BM: I don't think one has anything to do with another. I just don't think they do. People make mistakes.
CM: Should a prosecutor distance himself from people facing criminal investigations and charges?
BM: [Laughs] I guess it depends. Did he get charged with domestic violence?
CM: He did. He was not convicted, though.
BM: Well, see, there you have it. Doesn't that mean something to you? You're not guilty until proven guilty. And when you're convicted, then you can probably assess things a little bit differently.
CM: Were you loyal to Pat O'Malley for too long?
BM: No, no. You'll find people who will probably tell you that I'm a pretty trustworthy and loyal guy. Period. It doesn't change because of somebody else's circumstances.
CM: The special prosecutor's case against Gerald McFaul showed that deputies were illegally selling fundraiser tickets in the Justice Center. The Plain Dealer reported that employees were expected to give McFaul cash gifts. Before 2009, were you aware of either of those practices?
BM: No.
CM: Why do you think no one in the sheriff's office came upstairs and reported those things to you?
BM: I don't know. Why would they come upstairs and report it? Why wouldn't they tell somebody internally? They could have gone to the FBI, they could have gone to the federal prosecutors. Why they didn't? I don't know.
CM: Do you think the reputation you built as a political prosecutor kept people from reporting wrongdoing by politicians to you?
BM: I did appoint the special prosecutor to prosecute McFaul.
CM: Sure, but that was after a Plain Dealer report.
BM: Well, it doesn't matter how you got the information.
CM: Why — if it's happening in the building — weren't you aware of it earlier?
BM: I [appointed] a special prosecutor, so I didn't review the evidence. I don't believe that he was selling tickets in the building. I've never heard that.
CM: Given what Jimmy Dimora, Frank Russo and Gerald McFaul were doing, why didn't people bring those things to you? Do you think it's because people thought of you as a political person who would not handle it impartially?
BM: I have prosecuted about 320 public officials — not all elected, but public officials, people who are in the government. I don't know why people would think that wouldn't happen.

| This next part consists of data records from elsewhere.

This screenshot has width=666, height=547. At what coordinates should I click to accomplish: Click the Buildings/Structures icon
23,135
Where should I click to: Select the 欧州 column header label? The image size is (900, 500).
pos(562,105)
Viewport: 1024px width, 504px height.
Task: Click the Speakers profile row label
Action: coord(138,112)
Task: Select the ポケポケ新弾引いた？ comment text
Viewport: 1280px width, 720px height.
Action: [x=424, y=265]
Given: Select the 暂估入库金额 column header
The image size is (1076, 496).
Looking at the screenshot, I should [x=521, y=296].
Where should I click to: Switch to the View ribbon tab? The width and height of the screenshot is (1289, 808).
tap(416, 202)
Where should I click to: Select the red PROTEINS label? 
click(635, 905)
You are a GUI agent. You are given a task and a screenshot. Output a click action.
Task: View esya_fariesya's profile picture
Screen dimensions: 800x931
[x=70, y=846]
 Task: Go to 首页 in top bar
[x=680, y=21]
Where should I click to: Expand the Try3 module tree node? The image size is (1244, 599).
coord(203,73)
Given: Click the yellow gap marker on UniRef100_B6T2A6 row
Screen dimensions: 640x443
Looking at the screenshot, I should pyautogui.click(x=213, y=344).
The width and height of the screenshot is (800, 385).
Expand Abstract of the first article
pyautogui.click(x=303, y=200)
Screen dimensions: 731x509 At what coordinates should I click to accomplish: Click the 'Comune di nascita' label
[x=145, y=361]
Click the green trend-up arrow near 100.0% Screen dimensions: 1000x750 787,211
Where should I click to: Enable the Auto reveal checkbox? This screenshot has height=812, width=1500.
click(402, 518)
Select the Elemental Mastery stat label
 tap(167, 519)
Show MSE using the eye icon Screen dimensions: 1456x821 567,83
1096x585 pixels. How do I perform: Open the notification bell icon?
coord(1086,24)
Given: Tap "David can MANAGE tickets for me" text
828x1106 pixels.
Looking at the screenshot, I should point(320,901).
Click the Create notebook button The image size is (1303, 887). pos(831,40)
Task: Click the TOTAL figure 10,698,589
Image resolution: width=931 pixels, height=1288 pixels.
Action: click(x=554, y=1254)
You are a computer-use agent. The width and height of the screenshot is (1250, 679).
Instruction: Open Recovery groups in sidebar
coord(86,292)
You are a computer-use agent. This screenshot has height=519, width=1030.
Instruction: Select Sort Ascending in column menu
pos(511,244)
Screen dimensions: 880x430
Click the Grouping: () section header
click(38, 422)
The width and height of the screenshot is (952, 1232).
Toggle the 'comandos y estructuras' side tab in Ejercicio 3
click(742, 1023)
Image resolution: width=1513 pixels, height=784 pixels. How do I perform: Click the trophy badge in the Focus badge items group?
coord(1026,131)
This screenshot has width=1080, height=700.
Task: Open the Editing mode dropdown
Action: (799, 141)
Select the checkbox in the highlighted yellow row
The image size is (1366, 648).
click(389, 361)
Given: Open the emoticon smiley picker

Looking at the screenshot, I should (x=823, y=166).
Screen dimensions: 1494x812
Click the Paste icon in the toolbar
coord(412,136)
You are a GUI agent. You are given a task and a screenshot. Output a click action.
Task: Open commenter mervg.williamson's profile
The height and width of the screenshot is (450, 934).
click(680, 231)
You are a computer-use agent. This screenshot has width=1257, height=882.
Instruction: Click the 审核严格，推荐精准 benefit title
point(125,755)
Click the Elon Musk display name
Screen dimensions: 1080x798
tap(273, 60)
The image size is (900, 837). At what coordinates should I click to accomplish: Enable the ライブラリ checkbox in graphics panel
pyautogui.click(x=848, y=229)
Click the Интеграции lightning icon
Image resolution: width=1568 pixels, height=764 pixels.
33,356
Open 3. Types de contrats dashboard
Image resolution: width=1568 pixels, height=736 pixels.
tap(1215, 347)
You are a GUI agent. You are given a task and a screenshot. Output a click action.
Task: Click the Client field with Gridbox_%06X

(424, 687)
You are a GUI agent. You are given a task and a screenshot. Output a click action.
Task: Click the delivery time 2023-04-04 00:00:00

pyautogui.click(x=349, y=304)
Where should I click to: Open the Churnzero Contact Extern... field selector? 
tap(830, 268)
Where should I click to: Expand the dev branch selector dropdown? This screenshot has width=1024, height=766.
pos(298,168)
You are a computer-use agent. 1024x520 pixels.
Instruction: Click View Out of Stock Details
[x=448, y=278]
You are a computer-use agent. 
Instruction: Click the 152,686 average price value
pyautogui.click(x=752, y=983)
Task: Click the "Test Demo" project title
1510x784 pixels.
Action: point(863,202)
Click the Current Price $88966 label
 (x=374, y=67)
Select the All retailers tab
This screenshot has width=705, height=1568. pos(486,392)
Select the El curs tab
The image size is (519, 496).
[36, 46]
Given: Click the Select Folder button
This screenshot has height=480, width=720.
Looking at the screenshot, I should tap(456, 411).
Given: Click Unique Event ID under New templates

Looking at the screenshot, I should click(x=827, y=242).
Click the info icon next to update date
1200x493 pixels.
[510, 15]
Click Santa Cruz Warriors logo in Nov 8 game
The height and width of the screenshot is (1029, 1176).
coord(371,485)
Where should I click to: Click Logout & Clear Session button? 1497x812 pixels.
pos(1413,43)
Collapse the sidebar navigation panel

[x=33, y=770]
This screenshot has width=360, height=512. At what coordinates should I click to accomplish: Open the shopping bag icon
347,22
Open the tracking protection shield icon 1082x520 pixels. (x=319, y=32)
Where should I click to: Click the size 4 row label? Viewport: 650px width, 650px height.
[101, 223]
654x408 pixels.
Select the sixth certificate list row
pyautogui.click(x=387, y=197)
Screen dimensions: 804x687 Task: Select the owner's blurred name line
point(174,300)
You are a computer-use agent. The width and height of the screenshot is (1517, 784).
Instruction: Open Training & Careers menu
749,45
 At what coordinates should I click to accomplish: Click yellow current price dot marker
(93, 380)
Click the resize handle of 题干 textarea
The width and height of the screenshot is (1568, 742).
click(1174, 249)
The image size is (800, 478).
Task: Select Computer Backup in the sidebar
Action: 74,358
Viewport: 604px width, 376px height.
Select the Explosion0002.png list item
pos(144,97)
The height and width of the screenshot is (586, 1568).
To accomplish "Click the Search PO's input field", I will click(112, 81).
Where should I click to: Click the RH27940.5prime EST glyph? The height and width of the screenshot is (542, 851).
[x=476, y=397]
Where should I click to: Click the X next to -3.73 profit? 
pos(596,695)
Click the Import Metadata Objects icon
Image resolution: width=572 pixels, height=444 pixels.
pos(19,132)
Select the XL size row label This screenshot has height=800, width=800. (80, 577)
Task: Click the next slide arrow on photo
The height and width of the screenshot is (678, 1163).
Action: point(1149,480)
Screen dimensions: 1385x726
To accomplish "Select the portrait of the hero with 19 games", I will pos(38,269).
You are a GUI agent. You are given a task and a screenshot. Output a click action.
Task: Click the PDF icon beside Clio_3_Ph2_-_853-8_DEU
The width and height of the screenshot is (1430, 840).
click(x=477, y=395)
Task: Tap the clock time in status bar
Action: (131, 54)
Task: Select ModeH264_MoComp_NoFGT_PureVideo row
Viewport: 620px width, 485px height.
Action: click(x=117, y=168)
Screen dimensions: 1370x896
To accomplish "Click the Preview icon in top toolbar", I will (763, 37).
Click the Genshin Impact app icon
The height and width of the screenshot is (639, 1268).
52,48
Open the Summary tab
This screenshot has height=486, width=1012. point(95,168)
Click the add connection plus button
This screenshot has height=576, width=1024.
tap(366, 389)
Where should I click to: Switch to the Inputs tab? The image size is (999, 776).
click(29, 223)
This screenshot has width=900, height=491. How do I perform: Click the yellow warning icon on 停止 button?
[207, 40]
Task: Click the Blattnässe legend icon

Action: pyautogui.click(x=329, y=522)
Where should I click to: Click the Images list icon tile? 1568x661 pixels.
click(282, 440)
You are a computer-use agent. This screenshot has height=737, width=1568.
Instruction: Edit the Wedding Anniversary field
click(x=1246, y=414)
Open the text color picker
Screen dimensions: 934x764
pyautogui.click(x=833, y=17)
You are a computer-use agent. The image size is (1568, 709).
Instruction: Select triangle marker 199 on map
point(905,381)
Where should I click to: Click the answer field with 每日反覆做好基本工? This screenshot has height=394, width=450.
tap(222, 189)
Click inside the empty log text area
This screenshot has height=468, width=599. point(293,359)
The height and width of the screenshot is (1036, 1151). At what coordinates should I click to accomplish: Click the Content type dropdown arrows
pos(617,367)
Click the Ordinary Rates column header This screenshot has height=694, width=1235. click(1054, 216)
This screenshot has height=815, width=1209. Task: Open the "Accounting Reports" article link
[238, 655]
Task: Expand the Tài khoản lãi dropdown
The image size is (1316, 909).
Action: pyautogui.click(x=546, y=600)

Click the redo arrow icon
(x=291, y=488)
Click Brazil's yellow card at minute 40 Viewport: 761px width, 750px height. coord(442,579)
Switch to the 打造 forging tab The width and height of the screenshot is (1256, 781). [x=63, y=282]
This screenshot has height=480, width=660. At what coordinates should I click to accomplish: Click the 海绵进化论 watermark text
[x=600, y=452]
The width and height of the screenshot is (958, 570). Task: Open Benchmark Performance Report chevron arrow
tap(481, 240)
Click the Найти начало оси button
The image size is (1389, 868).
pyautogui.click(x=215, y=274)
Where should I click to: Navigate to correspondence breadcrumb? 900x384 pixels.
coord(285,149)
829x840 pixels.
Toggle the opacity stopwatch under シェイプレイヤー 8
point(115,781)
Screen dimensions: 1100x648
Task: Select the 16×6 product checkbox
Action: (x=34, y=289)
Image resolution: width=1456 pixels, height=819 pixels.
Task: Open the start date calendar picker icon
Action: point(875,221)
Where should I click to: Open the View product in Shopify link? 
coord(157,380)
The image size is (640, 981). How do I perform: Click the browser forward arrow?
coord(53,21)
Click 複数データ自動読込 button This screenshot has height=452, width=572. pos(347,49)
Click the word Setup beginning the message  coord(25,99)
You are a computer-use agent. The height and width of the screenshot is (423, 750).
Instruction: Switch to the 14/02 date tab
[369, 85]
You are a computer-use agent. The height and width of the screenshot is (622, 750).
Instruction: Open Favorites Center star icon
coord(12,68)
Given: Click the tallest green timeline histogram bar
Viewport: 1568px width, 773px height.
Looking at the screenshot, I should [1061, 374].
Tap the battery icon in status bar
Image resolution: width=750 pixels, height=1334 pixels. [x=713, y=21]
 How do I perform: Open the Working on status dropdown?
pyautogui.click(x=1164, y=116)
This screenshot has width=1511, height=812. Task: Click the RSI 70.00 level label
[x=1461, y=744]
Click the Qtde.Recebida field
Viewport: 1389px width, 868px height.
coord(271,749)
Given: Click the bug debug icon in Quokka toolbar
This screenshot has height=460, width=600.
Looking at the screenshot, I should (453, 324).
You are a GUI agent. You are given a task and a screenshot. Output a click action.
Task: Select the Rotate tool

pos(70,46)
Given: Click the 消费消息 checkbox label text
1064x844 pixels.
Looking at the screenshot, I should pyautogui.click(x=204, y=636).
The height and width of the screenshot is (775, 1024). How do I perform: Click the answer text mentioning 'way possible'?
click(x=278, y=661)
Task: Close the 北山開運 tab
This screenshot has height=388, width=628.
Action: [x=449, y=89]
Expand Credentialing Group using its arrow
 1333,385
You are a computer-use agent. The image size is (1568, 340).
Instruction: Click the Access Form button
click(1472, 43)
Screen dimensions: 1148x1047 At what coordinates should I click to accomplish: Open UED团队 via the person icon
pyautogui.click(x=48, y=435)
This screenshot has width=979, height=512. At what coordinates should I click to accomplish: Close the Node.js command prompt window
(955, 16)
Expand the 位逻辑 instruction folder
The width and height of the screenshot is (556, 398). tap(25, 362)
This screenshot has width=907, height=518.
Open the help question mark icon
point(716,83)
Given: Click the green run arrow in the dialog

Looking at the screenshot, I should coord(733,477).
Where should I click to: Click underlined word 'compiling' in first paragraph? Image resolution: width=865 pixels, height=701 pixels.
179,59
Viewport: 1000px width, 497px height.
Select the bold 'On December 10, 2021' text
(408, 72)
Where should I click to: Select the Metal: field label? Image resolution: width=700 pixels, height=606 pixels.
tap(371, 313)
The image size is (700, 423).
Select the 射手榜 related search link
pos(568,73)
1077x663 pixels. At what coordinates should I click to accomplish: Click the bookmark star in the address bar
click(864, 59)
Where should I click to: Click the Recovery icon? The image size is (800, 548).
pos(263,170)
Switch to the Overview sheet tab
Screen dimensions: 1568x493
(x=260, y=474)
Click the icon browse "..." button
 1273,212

[Ed.: Mason's office provided the names of 274 government employees he charged with crimes between 1999 and 2012. The list — online at j.mp/MasonList — includes three elected officials besides McFaul. One was convicted: former Brooklyn Mayor Kenneth Patton, who pleaded guilty to an assault charge. He also charged 75 public employees whose cases have been sealed or expunged.]
CM: Are there things Dimora, Russo or McFaul said or did that in retrospect seem like an early warning sign?
BM: You guys all make me laugh, quite frankly. Jimmy Dimora and Frank Russo were not my buddies. They were other elected officials. While I saw them at many fundraisers, that's where it ended.
I have sat back and thought, Boy, was there something, some red flag that came up, that maybe I should have caught and been able to do something with? But no. Putting it in proper perspective, apparently the federal government received some information; they then went and got some wiretaps, they brought in 300 FBI agents to listen to these tapes and secure evidence [200 agents participated in the July 2008 raids —Ed.], and then they were able to put together the case. We don't have those resources. I just don't.
CM: What are you looking forward to in your new job?
BM: Getting under the radar, quite frankly. Just being a regular guy.
What I would like to create the practice around is helping communities either merge services, or agencies merge what they do, to make them more efficient and cost-effective.
CM: You've said you'll stay involved in politics as an activist. What will you focus on?
BM: I'm going to continue to help good people get elected.
CM: Will you ever run for public office again?
BM: I have no sights on that, but who knows. I'm not going to foreclose anything. I don't have any intention to do it. But hell, how do I know what the future holds?